- Task instructions -
Pictures don't belong in the copy; print all the records exactly.

(Dataset entries)
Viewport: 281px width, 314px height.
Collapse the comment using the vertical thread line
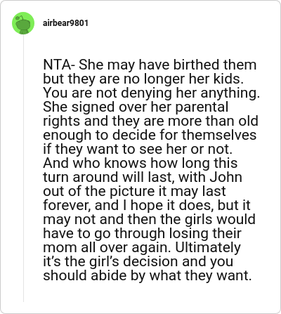(23, 168)
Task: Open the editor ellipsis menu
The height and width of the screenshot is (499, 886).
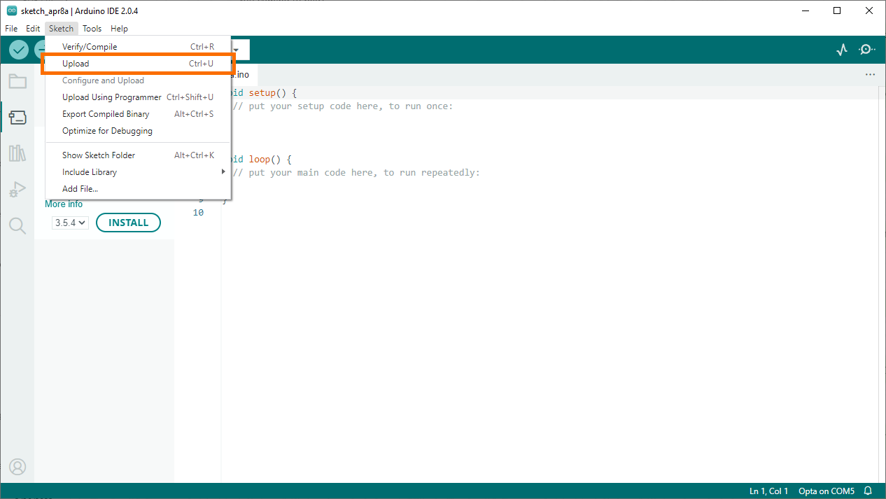Action: (870, 74)
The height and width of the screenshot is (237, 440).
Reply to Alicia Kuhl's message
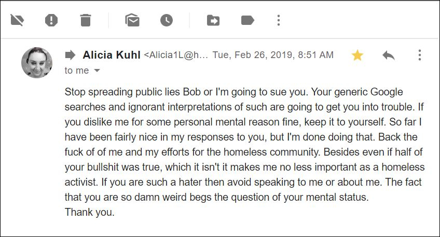click(x=389, y=55)
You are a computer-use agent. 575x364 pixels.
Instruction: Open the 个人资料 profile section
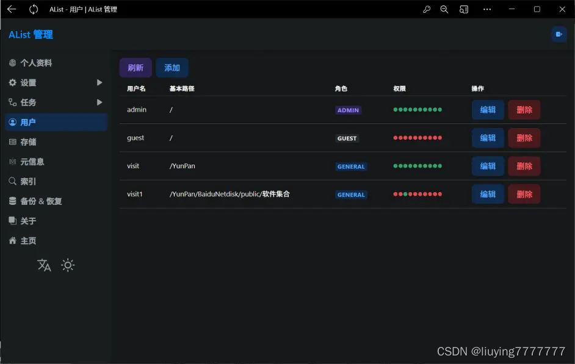click(37, 62)
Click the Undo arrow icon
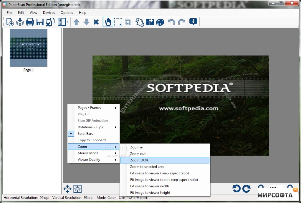 pyautogui.click(x=172, y=22)
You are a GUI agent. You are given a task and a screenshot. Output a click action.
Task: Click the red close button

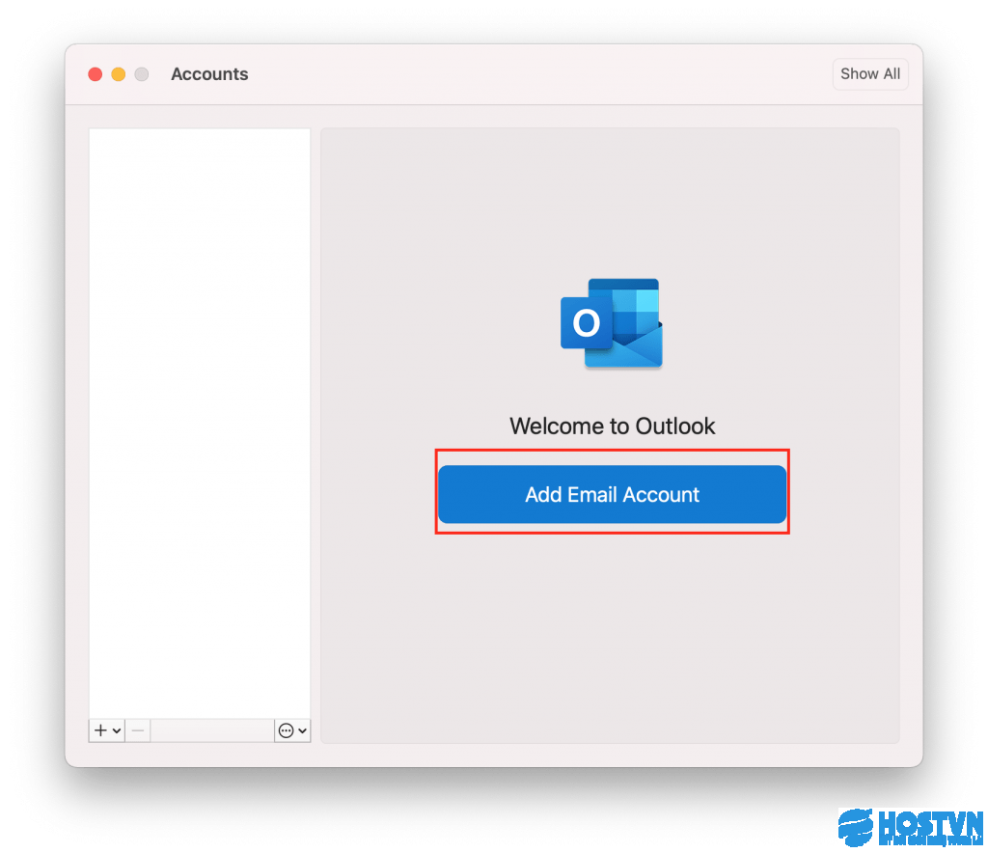95,73
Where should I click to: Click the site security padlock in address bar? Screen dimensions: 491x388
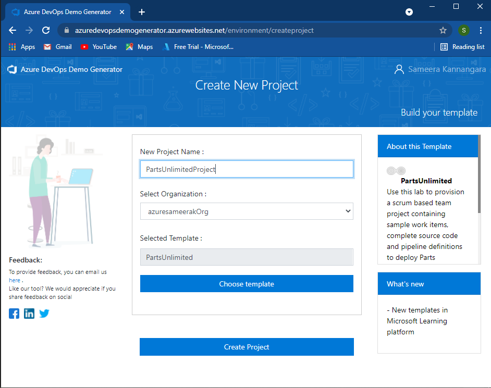(x=66, y=30)
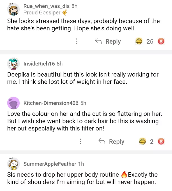Tap SummerAppleFeather's comment text

pyautogui.click(x=82, y=178)
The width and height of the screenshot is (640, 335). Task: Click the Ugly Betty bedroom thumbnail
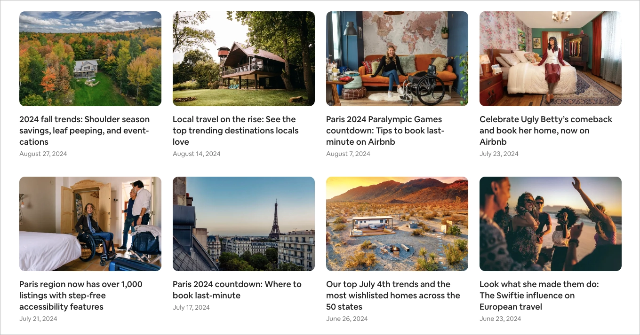coord(550,58)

- Task result -
Viewport: 281px width, 314px height.
Collapse the comment using the vertical thread line
(23, 168)
Task: Open the editor ellipsis menu
The height and width of the screenshot is (499, 886).
Action: (870, 74)
The height and width of the screenshot is (237, 440).
Reply to Alicia Kuhl's message
click(x=389, y=55)
You are a computer-use agent. 575x364 pixels.
Instruction: Open the 个人资料 profile section
click(37, 62)
Click the Undo arrow icon
 pyautogui.click(x=172, y=22)
You are a GUI agent. You are given a task and a screenshot. Output a click action.
Task: Click the red close button

95,73
Where should I click to: Click the site security padlock in address bar? Screen dimensions: 491x388
(x=66, y=30)
Tap SummerAppleFeather's comment text

pyautogui.click(x=82, y=178)
The width and height of the screenshot is (640, 335). Task: Click the Ugly Betty bedroom thumbnail
coord(550,58)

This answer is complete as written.